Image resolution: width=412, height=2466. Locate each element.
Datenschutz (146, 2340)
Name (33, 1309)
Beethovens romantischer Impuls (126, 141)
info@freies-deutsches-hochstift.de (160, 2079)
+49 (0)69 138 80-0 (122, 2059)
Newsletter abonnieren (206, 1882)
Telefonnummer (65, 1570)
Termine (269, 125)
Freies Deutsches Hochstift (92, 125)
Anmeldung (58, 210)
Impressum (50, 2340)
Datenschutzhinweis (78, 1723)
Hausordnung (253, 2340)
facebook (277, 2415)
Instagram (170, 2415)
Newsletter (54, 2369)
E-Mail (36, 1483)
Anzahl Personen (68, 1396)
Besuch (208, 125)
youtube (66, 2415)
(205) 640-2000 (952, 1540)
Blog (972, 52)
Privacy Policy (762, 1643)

==

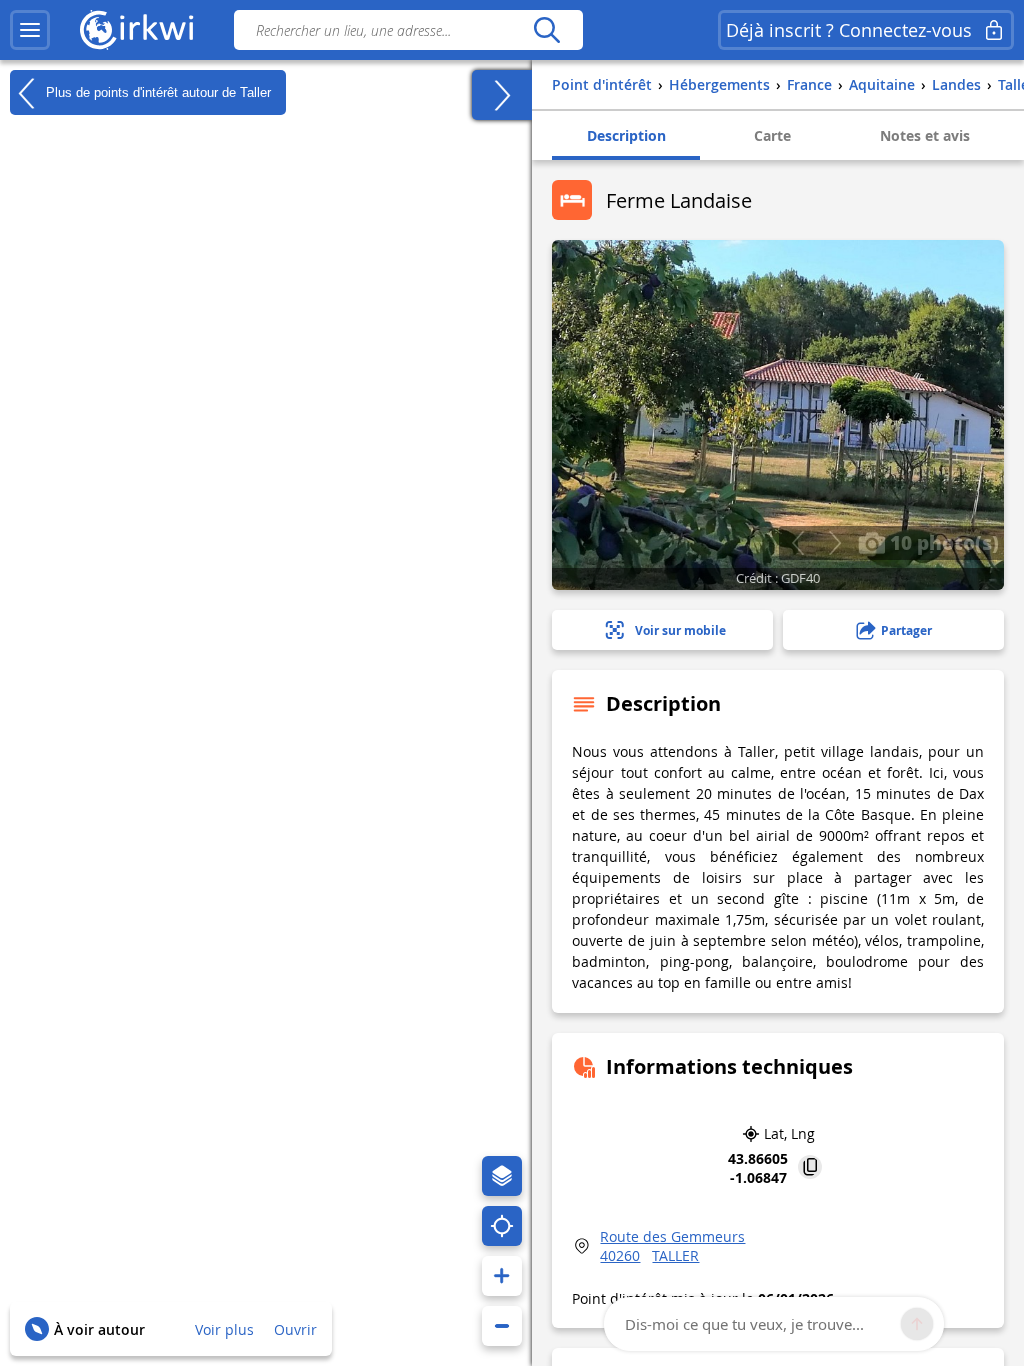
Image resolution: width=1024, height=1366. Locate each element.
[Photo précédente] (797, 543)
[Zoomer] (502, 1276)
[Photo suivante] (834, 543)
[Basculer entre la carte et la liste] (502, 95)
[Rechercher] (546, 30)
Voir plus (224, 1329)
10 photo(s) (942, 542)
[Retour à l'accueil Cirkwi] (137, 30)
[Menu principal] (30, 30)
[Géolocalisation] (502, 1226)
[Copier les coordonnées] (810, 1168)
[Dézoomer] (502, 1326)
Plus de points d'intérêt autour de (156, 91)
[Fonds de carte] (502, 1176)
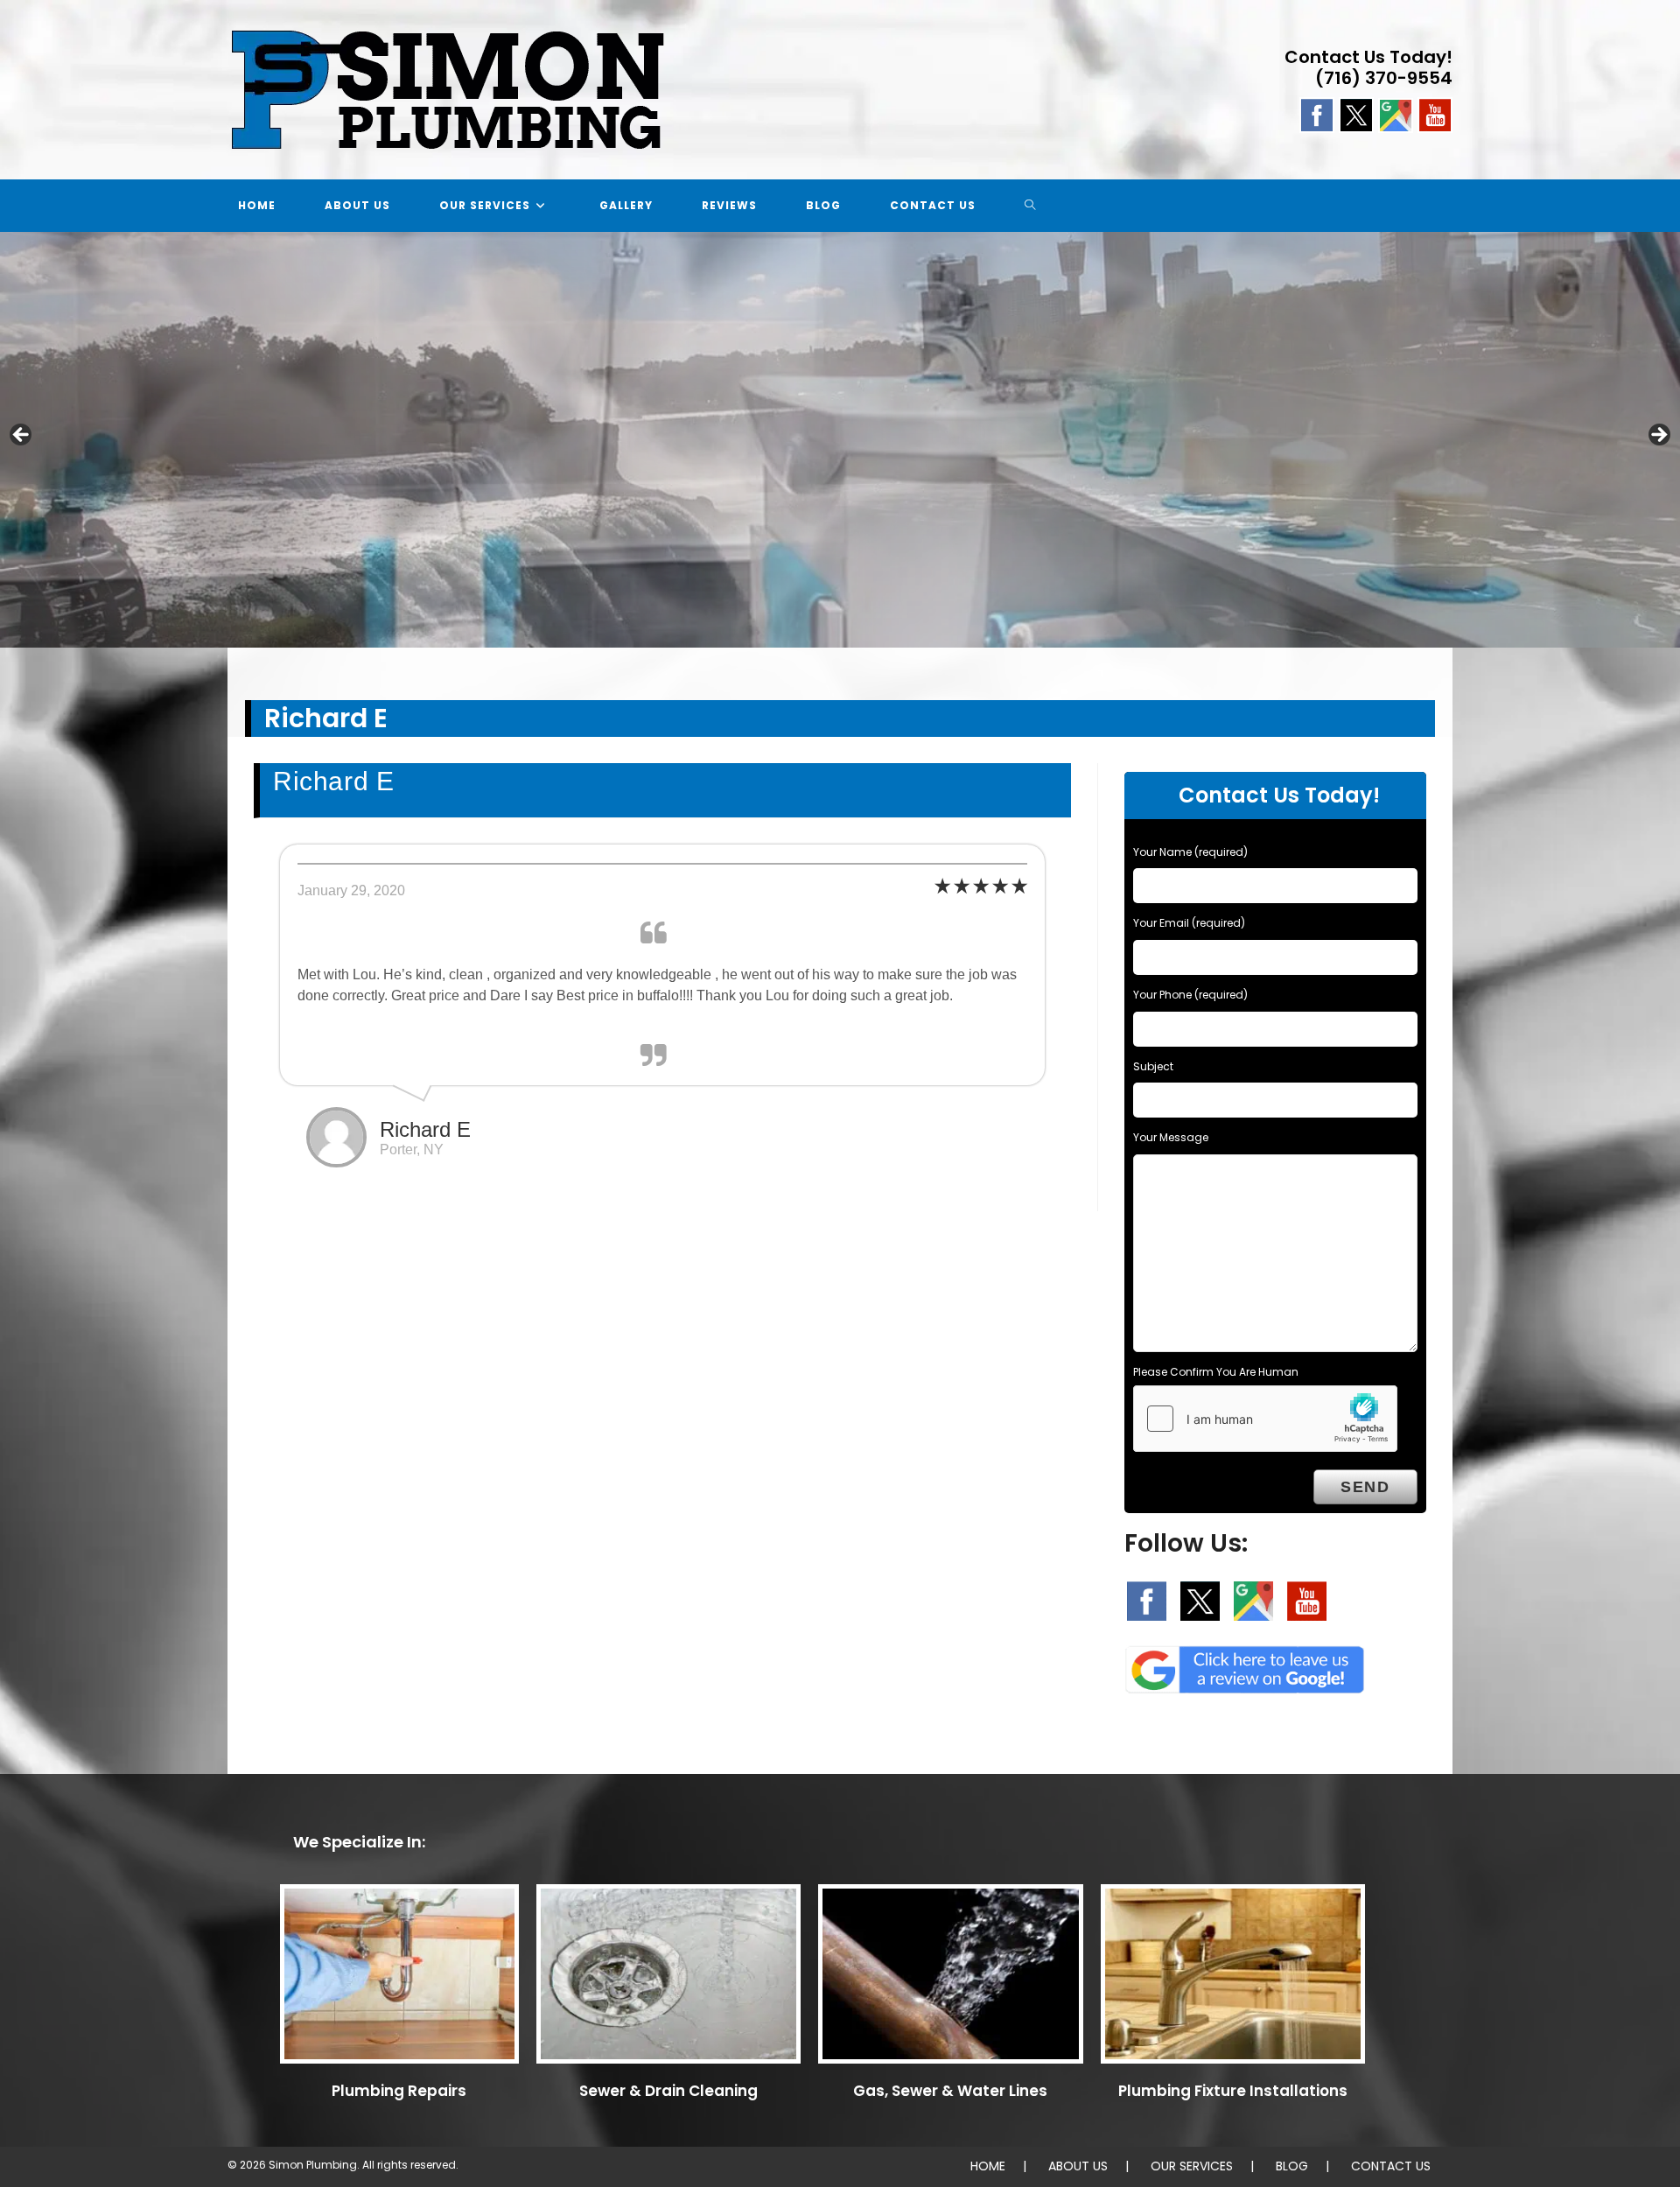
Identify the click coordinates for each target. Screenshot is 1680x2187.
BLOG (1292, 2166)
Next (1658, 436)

EXERCISE GOAL:
There is a line with "Beethovens romantischer Impuls (126, 141)" and a line with "E-Mail (36, 1483)" above. Copy exactly those two lines and all lines between them, with nothing else.

WORKED SOLUTION:
Beethovens romantischer Impuls (126, 141)
info@freies-deutsches-hochstift.de (160, 2079)
+49 (0)69 138 80-0 (122, 2059)
Newsletter abonnieren (206, 1882)
Telefonnummer (65, 1570)
Termine (269, 125)
Freies Deutsches Hochstift (92, 125)
Anmeldung (58, 210)
Impressum (50, 2340)
Datenschutzhinweis (78, 1723)
Hausordnung (253, 2340)
facebook (277, 2415)
Instagram (170, 2415)
Newsletter (54, 2369)
E-Mail (36, 1483)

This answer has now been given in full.